Cooperative Multi-Agent Deep Reinforcement Learning in Content Ranking Optimization
Zhou Qin, Kai Yuan, Pratik Lahiri, Wenyang Liu
TL;DR
This work reframes content ranking optimization (CRO) on multi-slot pages as a cooperative multi-agent reinforcement learning problem and solves it with MADDPG, enabling joint, whole-page optimization and emphasizing long-term rewards. The approach uses a centralized critic with decentralized actors to address non-stationarity, and defines a composite reward that includes revenue, profit, long-term value, clicks, and abandonment signals. Empirical results demonstrate MADDPG's scalability to large action spaces, outperforming deep bandits by around 25.7% on IPS in offline CRO data, and achieving incremental revenue in online A/B tests, while also showing strong performance in Mujoco benchmarks.

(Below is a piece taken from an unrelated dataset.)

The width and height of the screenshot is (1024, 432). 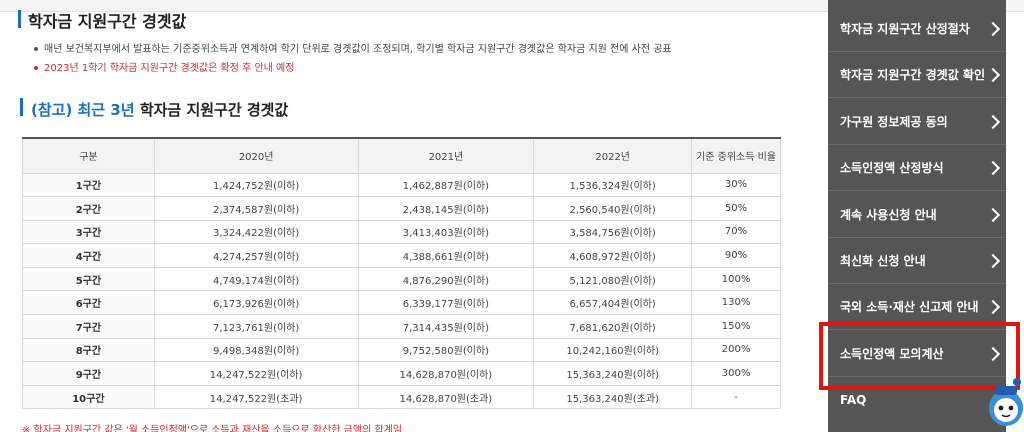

The findings suggest that joint page-level optimization via multi-agent RL can significantly improve user experience and business metrics in information retrieval tasks, with potential applicability to other joint optimization problems in IR.
Abstract
In a typical e-commerce setting, Content Ranking Optimization (CRO) mechanisms are employed to surface content on the search page to fulfill customers' shopping missions. CRO commonly utilizes models such as contextual deep bandits model to independently rank content at different positions, e.g., one optimizer dedicated to organic search results and another to sponsored results. However, this regional optimization approach does not necessarily translate to whole page optimization, e.g., maximizing revenue at the top of the page may inadvertently diminish the revenue of lower positions. In this paper, we propose a reinforcement learning based method for whole page ranking to jointly optimize across all positions by: 1) shifting from position level optimization to whole page level optimization to achieve an overall optimized ranking; 2) applying reinforcement learning to optimize for the cumulative rewards instead of the instant reward. We formulate page level CRO as a cooperative Multi-agent Markov Decision Process , and address it with the novel Multi-Agent Deep Deterministic Policy Gradient (MADDPG) model. MADDPG supports a flexible and scalable joint optimization framework by adopting a "centralized training and decentralized execution" approach. Extensive experiments demonstrate that MADDPG scales to a 2.5 billion action space in the public Mujoco environment, and outperforms the deep bandits modeling by 25.7% on the offline CRO data set from a leading e-commerce company. We foresee that this novel multi-agent optimization is applicable to similar joint optimization problems in the field of information retrieval.